Excerpts from a dataset:
........
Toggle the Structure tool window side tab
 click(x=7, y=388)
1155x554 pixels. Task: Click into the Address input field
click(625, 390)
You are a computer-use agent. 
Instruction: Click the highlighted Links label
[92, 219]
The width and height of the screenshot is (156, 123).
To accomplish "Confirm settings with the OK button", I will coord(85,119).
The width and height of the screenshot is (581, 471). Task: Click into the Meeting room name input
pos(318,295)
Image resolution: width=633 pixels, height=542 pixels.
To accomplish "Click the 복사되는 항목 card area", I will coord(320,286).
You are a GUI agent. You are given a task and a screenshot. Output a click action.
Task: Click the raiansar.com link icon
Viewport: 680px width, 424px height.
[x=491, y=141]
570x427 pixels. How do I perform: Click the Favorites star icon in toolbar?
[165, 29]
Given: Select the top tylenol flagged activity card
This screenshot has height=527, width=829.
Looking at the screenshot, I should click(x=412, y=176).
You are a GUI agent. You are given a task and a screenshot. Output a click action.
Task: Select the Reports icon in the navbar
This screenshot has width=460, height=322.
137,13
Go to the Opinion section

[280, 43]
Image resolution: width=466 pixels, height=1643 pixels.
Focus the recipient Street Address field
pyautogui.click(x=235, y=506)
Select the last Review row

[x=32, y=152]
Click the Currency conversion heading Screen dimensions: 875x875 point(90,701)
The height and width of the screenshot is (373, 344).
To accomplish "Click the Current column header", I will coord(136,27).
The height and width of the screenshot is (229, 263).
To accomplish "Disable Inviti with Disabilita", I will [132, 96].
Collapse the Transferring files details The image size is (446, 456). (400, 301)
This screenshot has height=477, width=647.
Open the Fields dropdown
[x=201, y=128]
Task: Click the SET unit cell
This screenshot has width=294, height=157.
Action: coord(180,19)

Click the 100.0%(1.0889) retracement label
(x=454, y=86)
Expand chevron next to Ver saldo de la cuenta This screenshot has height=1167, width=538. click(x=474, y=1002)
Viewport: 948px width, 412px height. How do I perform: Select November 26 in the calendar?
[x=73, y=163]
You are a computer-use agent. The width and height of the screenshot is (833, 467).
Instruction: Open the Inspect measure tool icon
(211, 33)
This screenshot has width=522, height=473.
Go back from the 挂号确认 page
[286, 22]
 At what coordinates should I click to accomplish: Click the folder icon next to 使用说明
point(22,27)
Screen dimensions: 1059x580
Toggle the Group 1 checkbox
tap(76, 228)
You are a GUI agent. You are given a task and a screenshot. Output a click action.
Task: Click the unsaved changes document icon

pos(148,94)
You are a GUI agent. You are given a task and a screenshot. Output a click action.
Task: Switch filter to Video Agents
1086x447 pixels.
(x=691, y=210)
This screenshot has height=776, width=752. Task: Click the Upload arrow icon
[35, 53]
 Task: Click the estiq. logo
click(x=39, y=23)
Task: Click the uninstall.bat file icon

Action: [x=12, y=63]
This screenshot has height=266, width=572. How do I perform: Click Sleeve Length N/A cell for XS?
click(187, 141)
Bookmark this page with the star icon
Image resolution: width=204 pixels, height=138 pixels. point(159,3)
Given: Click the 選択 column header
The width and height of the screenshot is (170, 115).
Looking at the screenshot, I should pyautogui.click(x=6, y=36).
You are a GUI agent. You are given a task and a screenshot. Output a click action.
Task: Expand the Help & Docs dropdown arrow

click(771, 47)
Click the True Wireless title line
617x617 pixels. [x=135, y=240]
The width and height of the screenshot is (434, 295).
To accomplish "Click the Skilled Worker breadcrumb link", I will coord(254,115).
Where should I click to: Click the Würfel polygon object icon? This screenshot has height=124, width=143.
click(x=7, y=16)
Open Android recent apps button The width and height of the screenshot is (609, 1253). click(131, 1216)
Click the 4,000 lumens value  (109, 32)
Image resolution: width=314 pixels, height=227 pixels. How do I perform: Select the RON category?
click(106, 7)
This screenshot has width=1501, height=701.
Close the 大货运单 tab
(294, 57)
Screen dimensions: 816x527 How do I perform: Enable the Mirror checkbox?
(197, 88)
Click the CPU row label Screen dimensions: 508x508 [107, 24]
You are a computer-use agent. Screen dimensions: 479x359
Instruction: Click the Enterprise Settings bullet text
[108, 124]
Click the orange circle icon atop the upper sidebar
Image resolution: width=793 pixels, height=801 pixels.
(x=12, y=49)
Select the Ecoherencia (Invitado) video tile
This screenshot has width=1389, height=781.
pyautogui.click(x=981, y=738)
........
TASK: Out of the data above, transcribe exactly and only the lines starting with the line that has "The height and width of the screenshot is (229, 263)." and going on through the line that has "Task: Click the SET unit cell", both included.

FINAL ANSWER:
The height and width of the screenshot is (229, 263).
To accomplish "Disable Inviti with Disabilita", I will [132, 96].
Collapse the Transferring files details The image size is (446, 456). (400, 301)
This screenshot has height=477, width=647.
Open the Fields dropdown
[x=201, y=128]
Task: Click the SET unit cell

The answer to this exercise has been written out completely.